I listened to all of this, alternately fascinated and horrified. How the hell was I supposed to work with Cuby now? Especially when she saw me as an AI, and I was getting more an idea what that meant: that everything I said was being seen through the eyes of someone who saw AI as utterly inferior: malfunctioning, uneducated, naive.
“Why are you looking at me like that?” she asked. “I said we don’t have to kill them.”
“Yeah,” I said. “Yeah, okay. Let’s get to town, then.”
Cuby grinned, becoming her old, happy self as if at the flip of a switch. “Lead the way, Kontor.” She nodded to the entrance she’d just come out of. “Just so long as it isn’t that way.”

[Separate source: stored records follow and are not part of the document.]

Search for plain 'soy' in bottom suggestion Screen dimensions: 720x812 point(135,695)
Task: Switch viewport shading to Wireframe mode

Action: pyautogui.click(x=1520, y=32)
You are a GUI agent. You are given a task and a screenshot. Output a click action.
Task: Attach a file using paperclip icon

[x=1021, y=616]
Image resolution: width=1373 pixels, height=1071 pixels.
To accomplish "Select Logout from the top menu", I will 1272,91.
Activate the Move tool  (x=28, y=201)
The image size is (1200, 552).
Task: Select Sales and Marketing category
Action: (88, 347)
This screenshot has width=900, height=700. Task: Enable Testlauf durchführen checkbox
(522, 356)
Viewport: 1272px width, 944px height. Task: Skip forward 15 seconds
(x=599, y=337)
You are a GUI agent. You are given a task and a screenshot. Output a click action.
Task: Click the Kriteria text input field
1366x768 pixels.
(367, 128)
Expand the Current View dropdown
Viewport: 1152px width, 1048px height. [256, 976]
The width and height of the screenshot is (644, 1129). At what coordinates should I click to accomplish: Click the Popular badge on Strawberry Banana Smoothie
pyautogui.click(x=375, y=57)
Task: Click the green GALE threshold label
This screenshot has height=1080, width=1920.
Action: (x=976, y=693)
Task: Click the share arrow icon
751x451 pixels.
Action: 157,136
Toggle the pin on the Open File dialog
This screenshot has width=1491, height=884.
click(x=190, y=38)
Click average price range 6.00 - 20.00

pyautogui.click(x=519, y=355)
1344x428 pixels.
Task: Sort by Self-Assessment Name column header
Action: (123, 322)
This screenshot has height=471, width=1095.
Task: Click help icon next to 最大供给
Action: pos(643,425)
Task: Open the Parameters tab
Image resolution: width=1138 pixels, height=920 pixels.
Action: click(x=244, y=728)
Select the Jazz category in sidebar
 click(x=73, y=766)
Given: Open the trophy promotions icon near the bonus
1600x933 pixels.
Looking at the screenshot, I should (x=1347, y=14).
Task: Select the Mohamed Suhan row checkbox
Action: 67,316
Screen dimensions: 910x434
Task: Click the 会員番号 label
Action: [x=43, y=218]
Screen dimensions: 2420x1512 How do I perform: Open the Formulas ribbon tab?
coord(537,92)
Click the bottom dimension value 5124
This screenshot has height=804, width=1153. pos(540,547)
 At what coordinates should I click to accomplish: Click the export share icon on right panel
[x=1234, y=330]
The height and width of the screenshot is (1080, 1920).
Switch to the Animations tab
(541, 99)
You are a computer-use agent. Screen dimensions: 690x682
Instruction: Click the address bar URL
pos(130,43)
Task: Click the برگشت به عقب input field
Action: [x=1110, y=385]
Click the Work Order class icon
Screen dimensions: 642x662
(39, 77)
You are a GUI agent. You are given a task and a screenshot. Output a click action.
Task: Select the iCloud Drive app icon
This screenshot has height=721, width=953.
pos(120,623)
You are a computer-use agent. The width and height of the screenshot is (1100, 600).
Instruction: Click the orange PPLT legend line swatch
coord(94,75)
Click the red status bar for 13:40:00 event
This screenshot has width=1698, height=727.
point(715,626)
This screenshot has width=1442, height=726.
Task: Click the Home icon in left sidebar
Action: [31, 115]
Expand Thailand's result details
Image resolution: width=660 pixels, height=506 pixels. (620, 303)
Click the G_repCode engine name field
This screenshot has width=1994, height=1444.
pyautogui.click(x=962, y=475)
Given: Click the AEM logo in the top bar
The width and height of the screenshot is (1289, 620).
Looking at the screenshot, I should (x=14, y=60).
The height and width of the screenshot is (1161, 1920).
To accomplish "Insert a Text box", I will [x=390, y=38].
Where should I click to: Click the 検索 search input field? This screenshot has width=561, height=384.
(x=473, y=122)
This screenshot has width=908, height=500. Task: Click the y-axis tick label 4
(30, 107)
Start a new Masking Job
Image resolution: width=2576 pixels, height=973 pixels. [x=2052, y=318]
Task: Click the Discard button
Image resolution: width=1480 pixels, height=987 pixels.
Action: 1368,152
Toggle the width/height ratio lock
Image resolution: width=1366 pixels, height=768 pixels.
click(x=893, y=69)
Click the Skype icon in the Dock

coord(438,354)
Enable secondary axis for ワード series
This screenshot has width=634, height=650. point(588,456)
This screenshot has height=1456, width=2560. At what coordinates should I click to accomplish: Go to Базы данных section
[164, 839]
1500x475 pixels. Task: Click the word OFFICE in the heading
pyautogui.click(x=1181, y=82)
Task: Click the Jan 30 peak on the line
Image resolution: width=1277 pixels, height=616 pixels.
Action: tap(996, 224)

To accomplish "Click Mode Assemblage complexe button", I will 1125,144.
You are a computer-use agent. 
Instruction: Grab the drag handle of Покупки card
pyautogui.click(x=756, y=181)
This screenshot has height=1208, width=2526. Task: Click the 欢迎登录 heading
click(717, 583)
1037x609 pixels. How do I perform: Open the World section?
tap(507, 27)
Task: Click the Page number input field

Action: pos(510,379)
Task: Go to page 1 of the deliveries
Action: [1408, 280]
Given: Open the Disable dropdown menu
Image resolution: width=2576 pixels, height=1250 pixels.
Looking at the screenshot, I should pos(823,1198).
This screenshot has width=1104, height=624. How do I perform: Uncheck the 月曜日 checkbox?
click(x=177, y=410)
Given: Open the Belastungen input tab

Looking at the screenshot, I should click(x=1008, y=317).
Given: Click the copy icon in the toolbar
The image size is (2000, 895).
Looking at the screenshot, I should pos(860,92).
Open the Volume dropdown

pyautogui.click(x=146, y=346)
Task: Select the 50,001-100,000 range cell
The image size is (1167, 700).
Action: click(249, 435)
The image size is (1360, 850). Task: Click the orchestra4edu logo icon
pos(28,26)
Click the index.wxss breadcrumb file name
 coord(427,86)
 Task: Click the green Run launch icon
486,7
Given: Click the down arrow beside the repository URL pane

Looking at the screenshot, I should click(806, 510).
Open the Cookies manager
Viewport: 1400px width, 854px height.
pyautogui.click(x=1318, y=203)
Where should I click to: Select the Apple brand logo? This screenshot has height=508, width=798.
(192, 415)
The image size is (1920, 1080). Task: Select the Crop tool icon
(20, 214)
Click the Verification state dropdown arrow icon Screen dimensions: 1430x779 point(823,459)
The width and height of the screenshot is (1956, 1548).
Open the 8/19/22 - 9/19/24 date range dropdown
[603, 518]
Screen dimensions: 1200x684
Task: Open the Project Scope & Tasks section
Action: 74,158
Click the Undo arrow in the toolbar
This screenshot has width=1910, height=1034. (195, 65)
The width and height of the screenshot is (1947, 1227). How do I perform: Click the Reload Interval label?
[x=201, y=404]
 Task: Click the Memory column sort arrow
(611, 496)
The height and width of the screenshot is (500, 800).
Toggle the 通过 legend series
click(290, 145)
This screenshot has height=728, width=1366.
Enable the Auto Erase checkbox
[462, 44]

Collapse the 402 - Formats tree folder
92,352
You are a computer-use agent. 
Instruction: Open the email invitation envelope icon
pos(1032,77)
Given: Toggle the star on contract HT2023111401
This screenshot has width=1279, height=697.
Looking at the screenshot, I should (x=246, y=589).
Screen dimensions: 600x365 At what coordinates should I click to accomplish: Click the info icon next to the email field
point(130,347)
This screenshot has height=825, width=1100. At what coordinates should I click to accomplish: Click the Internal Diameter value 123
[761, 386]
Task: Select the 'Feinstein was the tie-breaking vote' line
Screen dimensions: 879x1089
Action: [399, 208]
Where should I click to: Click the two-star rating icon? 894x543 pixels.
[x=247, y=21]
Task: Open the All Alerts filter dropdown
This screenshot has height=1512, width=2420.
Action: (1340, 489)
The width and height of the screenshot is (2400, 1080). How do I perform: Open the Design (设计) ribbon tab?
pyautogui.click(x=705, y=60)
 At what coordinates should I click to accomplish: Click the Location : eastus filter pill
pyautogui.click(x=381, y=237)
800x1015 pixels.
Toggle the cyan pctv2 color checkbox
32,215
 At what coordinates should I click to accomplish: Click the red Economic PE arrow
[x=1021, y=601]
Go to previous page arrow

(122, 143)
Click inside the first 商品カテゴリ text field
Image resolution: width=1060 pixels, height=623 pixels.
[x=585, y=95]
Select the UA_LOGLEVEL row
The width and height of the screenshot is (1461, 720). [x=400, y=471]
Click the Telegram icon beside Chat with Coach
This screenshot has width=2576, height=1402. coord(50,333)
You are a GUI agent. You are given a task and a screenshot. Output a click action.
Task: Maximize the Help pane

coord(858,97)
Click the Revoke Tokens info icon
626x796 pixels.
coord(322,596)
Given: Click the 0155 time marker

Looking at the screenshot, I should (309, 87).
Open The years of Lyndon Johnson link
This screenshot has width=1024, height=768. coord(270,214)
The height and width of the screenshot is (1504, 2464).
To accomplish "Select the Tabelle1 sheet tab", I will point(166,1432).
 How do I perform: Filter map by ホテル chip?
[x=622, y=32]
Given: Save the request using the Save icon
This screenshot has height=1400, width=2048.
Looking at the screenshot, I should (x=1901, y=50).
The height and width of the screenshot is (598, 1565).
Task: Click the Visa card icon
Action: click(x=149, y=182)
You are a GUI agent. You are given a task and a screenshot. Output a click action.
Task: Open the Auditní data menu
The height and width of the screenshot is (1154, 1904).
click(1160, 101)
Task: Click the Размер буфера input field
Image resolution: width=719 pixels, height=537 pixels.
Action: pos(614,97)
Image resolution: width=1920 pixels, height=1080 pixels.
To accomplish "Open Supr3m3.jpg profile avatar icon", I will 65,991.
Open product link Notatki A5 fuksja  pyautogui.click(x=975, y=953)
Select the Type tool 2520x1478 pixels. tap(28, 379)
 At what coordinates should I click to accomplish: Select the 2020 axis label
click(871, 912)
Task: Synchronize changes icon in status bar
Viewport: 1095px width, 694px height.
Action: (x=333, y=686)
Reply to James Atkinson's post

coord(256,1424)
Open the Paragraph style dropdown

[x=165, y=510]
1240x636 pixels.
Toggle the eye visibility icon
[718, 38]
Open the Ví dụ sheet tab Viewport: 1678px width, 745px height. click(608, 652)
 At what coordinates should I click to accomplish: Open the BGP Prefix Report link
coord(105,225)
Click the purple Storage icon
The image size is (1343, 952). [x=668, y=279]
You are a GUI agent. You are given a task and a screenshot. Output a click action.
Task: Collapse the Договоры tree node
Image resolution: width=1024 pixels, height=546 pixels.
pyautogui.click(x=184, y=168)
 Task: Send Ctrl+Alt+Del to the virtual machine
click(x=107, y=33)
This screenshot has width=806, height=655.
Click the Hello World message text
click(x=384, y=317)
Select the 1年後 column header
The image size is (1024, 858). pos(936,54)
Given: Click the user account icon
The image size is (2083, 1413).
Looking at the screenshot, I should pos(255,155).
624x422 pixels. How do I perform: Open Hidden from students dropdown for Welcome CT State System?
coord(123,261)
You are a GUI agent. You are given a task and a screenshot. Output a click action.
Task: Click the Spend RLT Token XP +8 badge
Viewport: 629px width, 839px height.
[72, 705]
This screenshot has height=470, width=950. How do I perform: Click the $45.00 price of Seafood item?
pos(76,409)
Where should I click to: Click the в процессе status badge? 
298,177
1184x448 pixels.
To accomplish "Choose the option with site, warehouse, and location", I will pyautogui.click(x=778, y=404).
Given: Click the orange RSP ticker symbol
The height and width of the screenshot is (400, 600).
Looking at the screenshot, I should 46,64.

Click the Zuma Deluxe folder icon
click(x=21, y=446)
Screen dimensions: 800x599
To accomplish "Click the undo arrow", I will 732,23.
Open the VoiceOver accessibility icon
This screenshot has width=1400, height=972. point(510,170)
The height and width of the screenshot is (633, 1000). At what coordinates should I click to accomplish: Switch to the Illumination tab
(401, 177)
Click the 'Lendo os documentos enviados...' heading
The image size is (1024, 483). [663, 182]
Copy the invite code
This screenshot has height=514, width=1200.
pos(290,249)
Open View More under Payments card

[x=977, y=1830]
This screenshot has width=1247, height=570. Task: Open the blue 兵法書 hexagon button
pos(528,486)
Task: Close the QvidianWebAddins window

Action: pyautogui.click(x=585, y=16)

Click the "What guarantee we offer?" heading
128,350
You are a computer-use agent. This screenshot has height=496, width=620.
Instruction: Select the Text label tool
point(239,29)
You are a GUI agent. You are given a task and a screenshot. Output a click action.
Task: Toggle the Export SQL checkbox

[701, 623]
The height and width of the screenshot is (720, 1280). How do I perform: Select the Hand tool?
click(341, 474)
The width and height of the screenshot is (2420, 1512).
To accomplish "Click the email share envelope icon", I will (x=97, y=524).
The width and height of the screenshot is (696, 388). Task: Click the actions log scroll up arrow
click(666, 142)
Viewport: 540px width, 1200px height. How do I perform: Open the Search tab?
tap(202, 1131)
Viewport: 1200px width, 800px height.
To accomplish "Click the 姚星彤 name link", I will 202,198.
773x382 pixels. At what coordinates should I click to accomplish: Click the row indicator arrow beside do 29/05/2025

“Come,” Kontor said, his face neutral as he took us through a different passage. “We’re going to go through some of the unused galleries. Natural caves with no deposits worth mining—they’re not fully explored, but there’s a path that should take us back into the mine proper.”
It was easy to tell when the tunnels we were traveling through ceased to be hand-made and became natural caves. Stalactites and stalagmites hung everywhere, and the ground was so uneven that boards had been laid across scaffolding for us to walk on. It wasn’t long before Cuby once again motioned for us to be silent, then went ahead to scout.
She returned looking very happy—which instantly set me on edge.
“Come see!” she said. “Kontor, you stay—or at least stow the torch.”
He chose to stay, and Cuby led me forward into a darker cave. Ahead of us I saw a glow—stones that were laid along the ground in a circle were emanating a greenish light, much brighter than our torch. From where we crept along the scaffolding in darkness, we could see two creatures at the center of this circle—smaller rock worms.
Rock Worm Young - Level 2
“They’re just babies,” said Cuby. She drew her dagger. “I bet their skin is really soft!”
“Not worried we’ll call their parent?” I asked.
“I think we met their parent,” she said.
“What if they have two parents?”
“Like a Taxin El does?” she shrugged. “We’ll kill that too. They can’t be resistant to magic damage. And look—” she pointed, and in the shadows near the little nest of glowing stone I could see the continuation of the scaffolding.
“Oh,” I said, heart sinking.
“Yeah,” she said. “They’re right next to the exit.”
“Not good,” I said. “Especially since I’m not sure burrowing worms will be very reliant on their sense of sight—my illusion may be no good.”
“You’re probably right. What’s our retreat plan in case a big one shows up?”
“I can cover the entrance with an illusion, just in case,” I said doubtfully. “We can run through it and see if that slows them down. Other than that, I don’t know.”
“Yeah,” she said. “Between your illusion and my blind, we really don’t have ways to handle opponents that don’t need to see. If it keeps chasing us through the wall, we’ll just trip Kontor.”
I looked at her sharply.
“Kidding!” she said. “You computers are so humorless sometimes.”
I sighed. Not for the first time, I opened my inventory and glanced at the legendary card there. If things really went south, would I have the time to use it, choose a second class, and pick abilities? I had to hope so. Even if it would forever make me a target, that was better than dying.
“Okay,” she said, voice an excited whisper. “Let’s go kill these babies.”